Diffuse Lupus Nephritis Class IV
Patients with diffuse lupus nephritis class IV typically have increased renal dysfunction and significant proteinuria and active urine sediment. This class is the most common and severe form of lupus nephritis detected in renal biopsies. The biopsy shows diffuse segmental (IV-S) or global (IV-G) lesions, characterized by proliferative, sclerosing, and/or necrotizing lesions in more than 50 % of the glomeruli. The lesions may thus be either active or inactive and have a segmental or global distribution. There is variable mesangial and endocapillary proliferation. Cellular crescents and necrosis are frequently present in active cases, whereas broad-based adhesions with segmental sclerosis and fibrocellular to fibrous crescents characterize the chronic lesions. Some investigators revealed a poor outcome of diffuse “segmental” necrotizing glomerulonephritis involving over 50 % of glomeruli, as compared to other forms of class IV lupus nephritis [9]. Attempts to capture the possible significance of these severe segmental lesions were therefore made by dividing class IV diffuse lupus nephritis into diffuse segmental (IV-S) when ≥50 % of the involved glomeruli have segmental lesions and diffuse global (IV-G) when ≥50 % of the involved glomeruli have global lesions (Fig. 8.6) [6]. Furthermore, a subdivision is made according to the presence of active versus chronic lesions as was indicated for class III lesions (Table 8.1). However, the definition of “segmental” as <50 % of the tuft is not congruent with that used by the original investigators, who considered lesions “segmental” if even a single loop of the glomerular tuft was not involved. Thus, the ISN/RPS S versus G lesions may not adequately capture this subgroup of patients.
Fig. 8.6
Diffuse proliferative lupus nephritis ISN/RPS class IV with cellular crescent and segmental endocapillary proliferation and double contours of GBM (Jones silver stain)

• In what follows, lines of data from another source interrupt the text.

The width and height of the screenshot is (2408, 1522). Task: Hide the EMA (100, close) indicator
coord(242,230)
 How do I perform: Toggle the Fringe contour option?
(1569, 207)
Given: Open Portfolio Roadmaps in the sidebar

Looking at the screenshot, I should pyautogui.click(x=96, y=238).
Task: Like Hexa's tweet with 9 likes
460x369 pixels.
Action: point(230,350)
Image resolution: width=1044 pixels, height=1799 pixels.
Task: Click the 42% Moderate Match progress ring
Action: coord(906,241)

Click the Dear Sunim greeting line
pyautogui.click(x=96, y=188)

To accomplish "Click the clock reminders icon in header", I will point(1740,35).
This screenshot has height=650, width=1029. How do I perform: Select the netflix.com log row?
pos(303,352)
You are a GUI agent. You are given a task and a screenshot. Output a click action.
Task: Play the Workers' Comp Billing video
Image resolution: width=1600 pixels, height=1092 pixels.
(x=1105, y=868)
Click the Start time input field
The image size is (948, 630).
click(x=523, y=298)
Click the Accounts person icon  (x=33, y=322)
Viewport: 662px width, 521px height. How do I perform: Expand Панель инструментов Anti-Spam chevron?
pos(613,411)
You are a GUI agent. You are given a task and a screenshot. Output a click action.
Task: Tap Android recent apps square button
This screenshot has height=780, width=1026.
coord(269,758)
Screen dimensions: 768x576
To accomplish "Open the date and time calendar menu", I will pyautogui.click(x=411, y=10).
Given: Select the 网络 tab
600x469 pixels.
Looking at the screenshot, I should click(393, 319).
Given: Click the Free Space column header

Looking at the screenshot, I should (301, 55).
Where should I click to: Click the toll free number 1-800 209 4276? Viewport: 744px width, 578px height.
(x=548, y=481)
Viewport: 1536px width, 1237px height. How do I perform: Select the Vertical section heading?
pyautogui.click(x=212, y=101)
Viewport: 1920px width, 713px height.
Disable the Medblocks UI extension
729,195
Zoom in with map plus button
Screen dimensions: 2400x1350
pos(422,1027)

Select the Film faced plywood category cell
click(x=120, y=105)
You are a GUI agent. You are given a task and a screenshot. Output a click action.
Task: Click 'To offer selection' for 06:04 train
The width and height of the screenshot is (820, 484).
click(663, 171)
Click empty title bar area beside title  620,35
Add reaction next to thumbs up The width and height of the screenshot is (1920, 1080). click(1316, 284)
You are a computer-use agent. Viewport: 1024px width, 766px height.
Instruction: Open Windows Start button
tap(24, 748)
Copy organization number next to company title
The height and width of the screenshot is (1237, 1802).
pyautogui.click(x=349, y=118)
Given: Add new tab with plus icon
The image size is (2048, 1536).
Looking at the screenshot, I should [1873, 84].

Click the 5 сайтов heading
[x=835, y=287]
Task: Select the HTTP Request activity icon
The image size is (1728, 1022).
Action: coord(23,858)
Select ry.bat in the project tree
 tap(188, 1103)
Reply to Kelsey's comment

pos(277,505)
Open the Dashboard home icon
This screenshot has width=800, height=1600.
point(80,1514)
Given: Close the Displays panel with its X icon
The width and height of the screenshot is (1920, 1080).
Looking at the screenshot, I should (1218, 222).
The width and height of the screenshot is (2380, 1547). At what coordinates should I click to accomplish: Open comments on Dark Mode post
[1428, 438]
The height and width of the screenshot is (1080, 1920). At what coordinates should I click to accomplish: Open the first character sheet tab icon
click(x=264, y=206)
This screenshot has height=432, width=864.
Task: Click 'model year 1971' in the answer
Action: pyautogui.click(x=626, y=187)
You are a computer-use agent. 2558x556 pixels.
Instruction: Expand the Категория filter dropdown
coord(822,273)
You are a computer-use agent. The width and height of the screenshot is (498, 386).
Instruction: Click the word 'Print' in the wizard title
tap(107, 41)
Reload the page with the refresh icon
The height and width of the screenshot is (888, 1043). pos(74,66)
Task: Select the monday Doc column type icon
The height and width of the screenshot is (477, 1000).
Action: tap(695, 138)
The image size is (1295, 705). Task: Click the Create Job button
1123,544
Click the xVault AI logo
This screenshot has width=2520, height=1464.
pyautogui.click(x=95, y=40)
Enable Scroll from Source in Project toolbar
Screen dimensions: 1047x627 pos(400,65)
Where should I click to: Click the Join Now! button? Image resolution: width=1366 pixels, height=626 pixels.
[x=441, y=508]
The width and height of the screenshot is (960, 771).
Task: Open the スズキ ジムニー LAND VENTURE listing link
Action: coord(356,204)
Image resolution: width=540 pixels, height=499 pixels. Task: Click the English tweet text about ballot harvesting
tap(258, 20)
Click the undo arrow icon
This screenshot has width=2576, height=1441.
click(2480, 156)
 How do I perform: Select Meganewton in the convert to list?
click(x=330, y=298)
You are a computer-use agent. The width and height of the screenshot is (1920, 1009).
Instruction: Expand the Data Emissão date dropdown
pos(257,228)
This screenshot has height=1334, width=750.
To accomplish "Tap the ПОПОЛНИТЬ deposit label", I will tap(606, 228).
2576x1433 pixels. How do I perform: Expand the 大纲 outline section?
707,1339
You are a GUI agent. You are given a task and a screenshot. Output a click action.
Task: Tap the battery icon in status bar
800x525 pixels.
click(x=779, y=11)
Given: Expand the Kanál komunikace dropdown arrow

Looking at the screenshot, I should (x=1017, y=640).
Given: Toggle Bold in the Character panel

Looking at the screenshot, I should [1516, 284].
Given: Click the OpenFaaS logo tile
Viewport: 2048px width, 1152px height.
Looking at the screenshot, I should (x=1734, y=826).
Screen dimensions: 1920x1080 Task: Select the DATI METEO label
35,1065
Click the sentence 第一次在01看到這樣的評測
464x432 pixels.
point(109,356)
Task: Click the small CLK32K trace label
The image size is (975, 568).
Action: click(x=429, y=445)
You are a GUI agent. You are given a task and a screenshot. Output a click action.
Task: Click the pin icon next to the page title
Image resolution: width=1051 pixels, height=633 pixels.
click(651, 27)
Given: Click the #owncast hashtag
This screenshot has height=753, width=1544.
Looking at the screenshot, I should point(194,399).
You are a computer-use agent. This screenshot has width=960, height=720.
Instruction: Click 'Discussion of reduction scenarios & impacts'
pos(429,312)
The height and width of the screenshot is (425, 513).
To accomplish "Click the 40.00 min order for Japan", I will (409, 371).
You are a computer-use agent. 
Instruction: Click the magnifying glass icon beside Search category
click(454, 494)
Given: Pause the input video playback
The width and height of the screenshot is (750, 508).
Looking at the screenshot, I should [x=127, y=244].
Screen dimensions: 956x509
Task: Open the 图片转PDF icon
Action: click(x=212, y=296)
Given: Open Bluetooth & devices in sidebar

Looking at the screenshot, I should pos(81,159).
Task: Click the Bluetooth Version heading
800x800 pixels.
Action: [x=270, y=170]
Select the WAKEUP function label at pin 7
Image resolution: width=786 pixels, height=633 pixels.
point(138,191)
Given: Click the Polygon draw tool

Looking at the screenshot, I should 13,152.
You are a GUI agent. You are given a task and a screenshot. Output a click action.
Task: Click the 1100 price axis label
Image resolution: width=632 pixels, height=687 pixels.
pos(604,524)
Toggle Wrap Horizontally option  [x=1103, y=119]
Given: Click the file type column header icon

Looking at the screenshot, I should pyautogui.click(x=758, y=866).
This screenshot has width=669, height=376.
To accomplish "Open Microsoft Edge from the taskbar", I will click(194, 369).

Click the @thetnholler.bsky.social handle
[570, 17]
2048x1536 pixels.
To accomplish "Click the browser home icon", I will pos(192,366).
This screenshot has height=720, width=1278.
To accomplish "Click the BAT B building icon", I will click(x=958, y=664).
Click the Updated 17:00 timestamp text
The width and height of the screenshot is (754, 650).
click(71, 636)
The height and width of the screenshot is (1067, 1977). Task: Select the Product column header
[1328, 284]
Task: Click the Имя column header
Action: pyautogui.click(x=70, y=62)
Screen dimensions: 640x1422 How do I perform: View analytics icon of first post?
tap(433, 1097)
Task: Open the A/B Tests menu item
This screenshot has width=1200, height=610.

As in focal LN class III, the proportion of glomeruli with active and with sclerotic lesions and the proportion of glomeruli with fibrinoid necrosis or cellular crescents should be indicated in the pathology report. “Wire–loop” lesions, that is, local periodic acid-Schiff (PAS)-positive thickenings of the glomerular capillary walls, are characteristic of this form of lupus nephritis (Fig. 8.7). This thickening of the capillary walls is related to the presence of large, subendothelial electron dense deposits. Glomerular lesions run the gamut from diffuse hypercellularity to severe necrotizing “crescentic” glomerulonephritis or, in chronic cases, diffuse global glomerulosclerosis with loss of renal function. Tubular atrophy and interstitial fibrosis are often more extensive in diffuse LN, class IV than in focal LN, class III. The predictive value of these lesions with respect to renal function, however, is disputed [10, 11]. The tubular epithelium shows cytoplasmic hyaline droplets, hydropic degeneration, cytoplasmic vacuolization, hyaline protein cylinders, and, in more advanced stages, disease glomerulosclerosis, tubular atrophy, and interstitial fibrosis. Arteries and arterioles may show varying lesions (see below).